▸ Task details
Exactly the lines from the one holding "Instruction: Tap the settings gear back icon" to the end of the listing, both ends included, make up the expected answer.

▸ Provided records

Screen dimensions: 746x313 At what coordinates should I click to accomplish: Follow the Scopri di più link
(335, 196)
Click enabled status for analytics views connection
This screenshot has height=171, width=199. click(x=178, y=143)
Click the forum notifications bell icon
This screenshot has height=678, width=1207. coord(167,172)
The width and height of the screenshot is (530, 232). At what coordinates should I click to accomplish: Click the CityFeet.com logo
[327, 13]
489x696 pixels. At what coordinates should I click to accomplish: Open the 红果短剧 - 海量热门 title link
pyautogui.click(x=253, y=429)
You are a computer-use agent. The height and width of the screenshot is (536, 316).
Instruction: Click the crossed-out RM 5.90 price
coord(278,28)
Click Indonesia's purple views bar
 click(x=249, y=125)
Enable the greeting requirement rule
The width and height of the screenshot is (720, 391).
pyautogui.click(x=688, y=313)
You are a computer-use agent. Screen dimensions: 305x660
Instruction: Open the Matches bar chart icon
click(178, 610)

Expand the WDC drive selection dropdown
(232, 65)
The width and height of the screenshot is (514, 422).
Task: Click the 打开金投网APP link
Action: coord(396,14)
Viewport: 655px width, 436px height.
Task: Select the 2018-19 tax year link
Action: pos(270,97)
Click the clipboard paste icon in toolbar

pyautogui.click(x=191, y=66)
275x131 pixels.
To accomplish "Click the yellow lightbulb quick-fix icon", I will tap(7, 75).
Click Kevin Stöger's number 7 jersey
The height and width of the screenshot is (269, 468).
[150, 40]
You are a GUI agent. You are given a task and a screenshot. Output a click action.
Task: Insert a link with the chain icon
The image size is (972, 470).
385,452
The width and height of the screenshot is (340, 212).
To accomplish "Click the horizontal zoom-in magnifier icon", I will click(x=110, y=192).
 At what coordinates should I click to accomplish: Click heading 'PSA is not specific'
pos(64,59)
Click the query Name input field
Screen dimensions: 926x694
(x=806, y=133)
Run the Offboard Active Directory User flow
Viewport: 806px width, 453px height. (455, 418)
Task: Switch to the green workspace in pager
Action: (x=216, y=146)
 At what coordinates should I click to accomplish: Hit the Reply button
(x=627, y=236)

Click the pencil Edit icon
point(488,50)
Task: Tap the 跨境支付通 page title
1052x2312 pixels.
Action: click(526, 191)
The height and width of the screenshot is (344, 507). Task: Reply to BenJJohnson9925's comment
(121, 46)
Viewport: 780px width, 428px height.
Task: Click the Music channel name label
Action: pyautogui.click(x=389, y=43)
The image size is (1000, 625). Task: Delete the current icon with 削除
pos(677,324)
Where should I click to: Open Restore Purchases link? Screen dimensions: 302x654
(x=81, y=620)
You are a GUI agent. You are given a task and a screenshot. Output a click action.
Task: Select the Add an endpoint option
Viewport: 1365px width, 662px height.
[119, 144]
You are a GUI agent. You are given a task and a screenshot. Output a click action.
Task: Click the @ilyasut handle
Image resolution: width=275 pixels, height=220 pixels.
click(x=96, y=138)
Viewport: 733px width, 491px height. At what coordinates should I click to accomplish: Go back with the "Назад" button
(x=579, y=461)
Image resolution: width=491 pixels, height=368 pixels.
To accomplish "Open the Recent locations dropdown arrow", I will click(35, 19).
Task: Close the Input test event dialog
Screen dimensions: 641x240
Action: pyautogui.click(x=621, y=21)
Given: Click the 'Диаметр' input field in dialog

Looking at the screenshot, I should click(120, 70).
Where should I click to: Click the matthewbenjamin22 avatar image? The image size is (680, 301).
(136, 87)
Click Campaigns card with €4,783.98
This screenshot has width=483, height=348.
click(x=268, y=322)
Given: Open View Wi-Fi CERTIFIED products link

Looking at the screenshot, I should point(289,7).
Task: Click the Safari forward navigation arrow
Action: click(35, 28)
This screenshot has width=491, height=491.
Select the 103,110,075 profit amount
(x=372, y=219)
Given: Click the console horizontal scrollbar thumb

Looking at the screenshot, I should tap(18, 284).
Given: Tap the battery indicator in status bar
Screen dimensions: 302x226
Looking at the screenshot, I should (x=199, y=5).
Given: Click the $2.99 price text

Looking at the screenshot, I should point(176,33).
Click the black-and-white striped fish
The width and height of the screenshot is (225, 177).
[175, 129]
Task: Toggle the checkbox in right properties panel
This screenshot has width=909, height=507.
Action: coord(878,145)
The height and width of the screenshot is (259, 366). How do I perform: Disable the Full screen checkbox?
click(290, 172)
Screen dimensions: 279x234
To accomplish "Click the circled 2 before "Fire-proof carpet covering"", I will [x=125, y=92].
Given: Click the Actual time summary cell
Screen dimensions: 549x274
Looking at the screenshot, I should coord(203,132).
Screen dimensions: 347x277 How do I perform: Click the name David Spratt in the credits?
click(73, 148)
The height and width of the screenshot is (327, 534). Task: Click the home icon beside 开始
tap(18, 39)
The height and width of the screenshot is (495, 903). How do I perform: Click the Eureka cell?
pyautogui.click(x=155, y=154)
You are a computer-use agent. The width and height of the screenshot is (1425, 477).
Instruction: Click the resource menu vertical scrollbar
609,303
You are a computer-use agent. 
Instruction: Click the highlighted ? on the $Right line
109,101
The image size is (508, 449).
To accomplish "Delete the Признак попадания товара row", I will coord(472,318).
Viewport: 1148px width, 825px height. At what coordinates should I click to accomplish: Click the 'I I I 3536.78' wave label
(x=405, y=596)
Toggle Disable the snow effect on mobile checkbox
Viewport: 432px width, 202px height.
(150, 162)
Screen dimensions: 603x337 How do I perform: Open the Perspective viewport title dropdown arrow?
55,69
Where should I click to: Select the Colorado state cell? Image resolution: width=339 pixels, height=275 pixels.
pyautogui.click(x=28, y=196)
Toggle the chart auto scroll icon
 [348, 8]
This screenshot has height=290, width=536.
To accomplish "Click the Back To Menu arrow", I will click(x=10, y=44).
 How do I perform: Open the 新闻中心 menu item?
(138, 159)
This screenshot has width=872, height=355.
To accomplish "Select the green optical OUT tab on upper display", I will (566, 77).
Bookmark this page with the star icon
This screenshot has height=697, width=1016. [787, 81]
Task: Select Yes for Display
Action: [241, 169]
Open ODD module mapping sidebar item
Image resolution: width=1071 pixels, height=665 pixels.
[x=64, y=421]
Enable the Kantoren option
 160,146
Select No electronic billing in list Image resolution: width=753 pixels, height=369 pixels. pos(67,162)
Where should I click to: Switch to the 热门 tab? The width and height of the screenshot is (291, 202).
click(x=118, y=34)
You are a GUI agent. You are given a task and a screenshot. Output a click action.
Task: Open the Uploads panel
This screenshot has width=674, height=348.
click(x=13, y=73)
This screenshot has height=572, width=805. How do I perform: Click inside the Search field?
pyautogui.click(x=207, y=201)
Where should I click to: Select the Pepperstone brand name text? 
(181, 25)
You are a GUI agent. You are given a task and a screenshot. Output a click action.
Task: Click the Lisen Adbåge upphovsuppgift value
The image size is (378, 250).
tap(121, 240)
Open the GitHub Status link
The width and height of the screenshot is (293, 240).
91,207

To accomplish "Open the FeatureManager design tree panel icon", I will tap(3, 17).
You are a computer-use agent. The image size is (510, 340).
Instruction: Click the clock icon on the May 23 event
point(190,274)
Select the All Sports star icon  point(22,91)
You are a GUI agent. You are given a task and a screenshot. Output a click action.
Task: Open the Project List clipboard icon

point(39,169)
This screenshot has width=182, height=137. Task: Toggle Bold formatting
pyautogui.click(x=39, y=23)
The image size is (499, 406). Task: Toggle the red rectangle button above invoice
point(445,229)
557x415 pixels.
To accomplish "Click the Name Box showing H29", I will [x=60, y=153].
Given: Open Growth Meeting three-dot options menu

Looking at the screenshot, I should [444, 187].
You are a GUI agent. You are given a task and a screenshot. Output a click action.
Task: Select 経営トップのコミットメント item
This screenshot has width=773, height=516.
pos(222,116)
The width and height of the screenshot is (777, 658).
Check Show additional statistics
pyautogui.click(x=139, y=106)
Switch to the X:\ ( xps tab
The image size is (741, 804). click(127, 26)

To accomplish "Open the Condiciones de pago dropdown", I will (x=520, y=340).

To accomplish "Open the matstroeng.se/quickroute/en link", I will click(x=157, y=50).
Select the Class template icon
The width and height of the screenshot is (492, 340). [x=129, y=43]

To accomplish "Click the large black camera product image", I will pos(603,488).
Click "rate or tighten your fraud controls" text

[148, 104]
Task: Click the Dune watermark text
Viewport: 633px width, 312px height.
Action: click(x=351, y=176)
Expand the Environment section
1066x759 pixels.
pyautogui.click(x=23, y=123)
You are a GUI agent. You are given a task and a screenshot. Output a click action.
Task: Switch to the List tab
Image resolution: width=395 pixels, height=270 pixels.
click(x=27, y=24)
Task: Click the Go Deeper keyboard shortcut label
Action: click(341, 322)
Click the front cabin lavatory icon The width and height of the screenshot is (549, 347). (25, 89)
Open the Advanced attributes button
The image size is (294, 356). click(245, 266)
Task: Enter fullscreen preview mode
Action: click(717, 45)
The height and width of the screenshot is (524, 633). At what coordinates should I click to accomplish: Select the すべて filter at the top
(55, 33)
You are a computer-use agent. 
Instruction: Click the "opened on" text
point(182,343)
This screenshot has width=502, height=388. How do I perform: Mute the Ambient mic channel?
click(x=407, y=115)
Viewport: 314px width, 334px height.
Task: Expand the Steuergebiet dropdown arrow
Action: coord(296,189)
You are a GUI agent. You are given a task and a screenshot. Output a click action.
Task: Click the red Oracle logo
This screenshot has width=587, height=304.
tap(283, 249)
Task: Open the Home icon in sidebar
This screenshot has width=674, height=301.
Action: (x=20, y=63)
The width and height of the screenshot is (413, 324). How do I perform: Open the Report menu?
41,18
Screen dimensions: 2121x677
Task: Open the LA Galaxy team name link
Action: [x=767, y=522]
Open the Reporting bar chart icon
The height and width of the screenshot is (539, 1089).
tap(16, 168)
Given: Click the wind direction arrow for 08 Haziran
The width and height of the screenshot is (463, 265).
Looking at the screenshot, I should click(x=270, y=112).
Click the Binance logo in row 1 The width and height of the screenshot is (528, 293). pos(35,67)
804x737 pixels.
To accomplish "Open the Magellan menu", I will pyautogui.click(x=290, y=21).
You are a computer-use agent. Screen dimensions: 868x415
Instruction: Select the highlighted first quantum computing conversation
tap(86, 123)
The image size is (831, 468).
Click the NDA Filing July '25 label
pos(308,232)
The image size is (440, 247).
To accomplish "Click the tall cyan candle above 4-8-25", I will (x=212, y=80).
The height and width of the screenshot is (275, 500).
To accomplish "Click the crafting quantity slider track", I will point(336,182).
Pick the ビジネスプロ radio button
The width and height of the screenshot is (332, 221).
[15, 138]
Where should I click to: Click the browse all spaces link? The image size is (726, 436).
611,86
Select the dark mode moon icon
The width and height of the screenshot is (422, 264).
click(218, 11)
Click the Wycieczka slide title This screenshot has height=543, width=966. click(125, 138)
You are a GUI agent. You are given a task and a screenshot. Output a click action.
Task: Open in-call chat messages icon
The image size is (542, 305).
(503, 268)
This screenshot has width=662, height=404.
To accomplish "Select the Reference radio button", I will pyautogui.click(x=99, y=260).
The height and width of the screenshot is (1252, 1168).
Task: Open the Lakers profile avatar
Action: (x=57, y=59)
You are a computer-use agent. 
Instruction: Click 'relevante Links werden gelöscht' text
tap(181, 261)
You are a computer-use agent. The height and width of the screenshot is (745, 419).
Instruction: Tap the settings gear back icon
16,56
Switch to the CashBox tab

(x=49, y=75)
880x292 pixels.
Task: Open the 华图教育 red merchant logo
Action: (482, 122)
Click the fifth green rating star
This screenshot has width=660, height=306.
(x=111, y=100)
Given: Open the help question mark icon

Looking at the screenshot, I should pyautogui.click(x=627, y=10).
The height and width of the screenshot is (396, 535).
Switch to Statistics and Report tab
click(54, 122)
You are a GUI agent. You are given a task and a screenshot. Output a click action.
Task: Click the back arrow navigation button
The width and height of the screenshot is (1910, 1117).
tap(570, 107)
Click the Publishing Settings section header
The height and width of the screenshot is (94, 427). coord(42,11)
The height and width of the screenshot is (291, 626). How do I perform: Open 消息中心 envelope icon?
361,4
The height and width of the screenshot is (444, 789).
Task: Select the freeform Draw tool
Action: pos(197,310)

▸ Answer for this exercise
Instruction: Tap the settings gear back icon
16,56
Switch to the CashBox tab

(x=49, y=75)
880x292 pixels.
Task: Open the 华图教育 red merchant logo
Action: (482, 122)
Click the fifth green rating star
This screenshot has width=660, height=306.
(x=111, y=100)
Given: Open the help question mark icon

Looking at the screenshot, I should pyautogui.click(x=627, y=10).
The height and width of the screenshot is (396, 535).
Switch to Statistics and Report tab
click(54, 122)
You are a GUI agent. You are given a task and a screenshot. Output a click action.
Task: Click the back arrow navigation button
The width and height of the screenshot is (1910, 1117).
tap(570, 107)
Click the Publishing Settings section header
The height and width of the screenshot is (94, 427). coord(42,11)
The height and width of the screenshot is (291, 626). How do I perform: Open 消息中心 envelope icon?
361,4
The height and width of the screenshot is (444, 789).
Task: Select the freeform Draw tool
Action: pos(197,310)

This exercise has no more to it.